Ecological Indicators (Dec 2024)
Machine learning approach for Studying the multifunctionality of soil against global climate changes
Abstract
Soil ecosystem multifunctionality (EMF) represents the soil biodiversity and the soil capacity for sustainable development. Due to the high heterogeneity of climate and land use changes, mapping the patterns of global soil EMF in the past and future is necessary and challenging.
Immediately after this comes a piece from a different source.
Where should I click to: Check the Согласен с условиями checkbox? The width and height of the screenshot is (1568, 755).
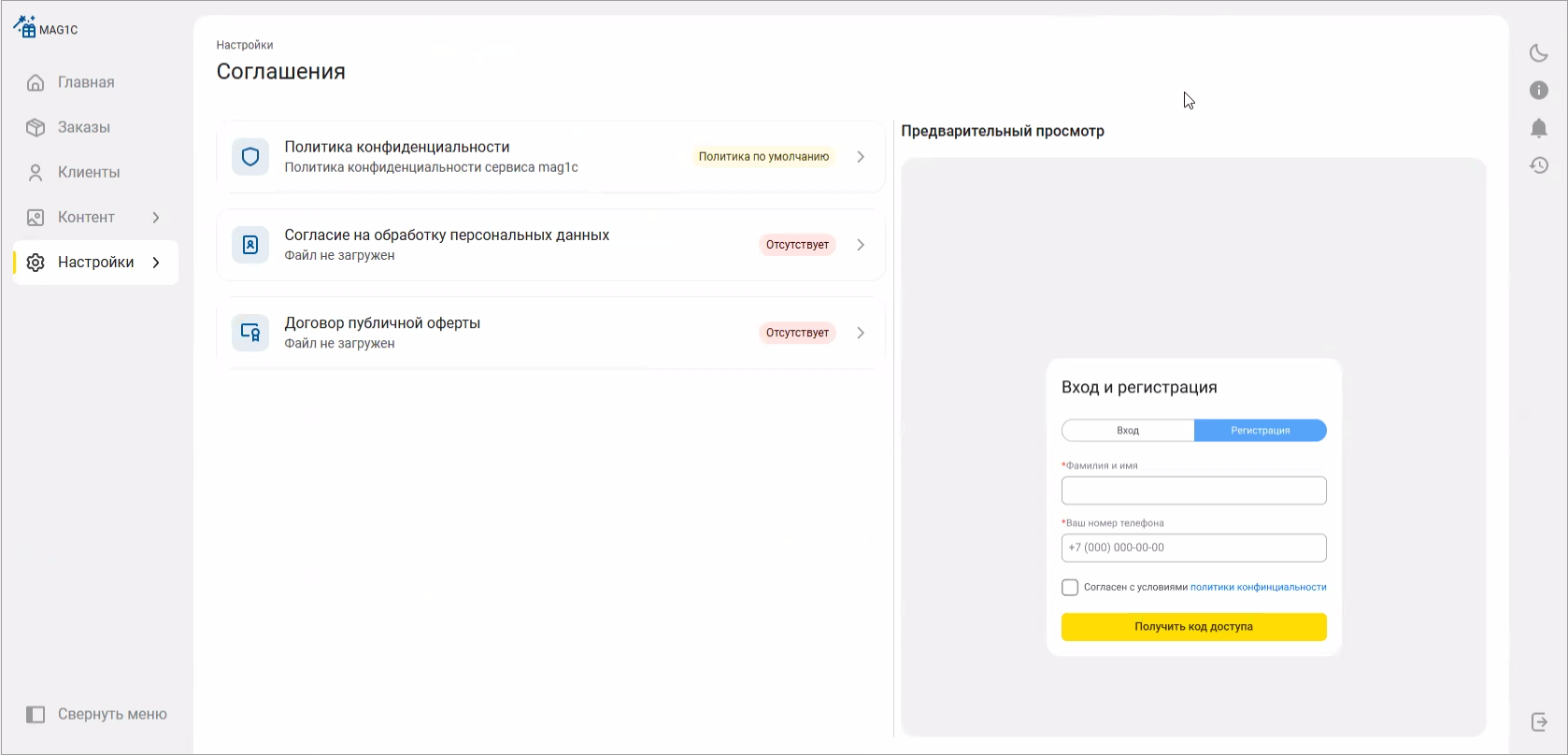click(1070, 587)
EMF data from 790 sampling points worldwide were analyzed using a random forest algorithm with SHAP analysis, partial dependence analysis and structural equation modeling to elucidate driving mechanisms of soil EMF under global change and to forecast the global distribution of soil EMF. This also unveiled the interplay between climate and land use changes on EMF. This work revealed that EMF hotspots are distributed in the Caribbean, Southeast Asia and Eastern Europe and are twice as common in these areas than they are in western Asia, North Africa and South Asia. The interplay of multiple dominant factors has antagonistic or synergistic effects and generates tipping points, which are critical for understanding the change processes of EMFs. From 2007 to 2018, land use changes were the dominant factor leading to fluctuations in EMF. However, climate change will become the dominant factor in the future. Land use optimization can mitigate EMF fluctuations in response to climate change. Changes from deserts to grasslands in Africa and from forests to grasslands in Oceania can combat the decline in EMF induced by climate change by 2100. According to the distribution patterns of EMF and optimization, hotspot regions could be protected, and land use planning could be conducted to prevent the degeneration of soil.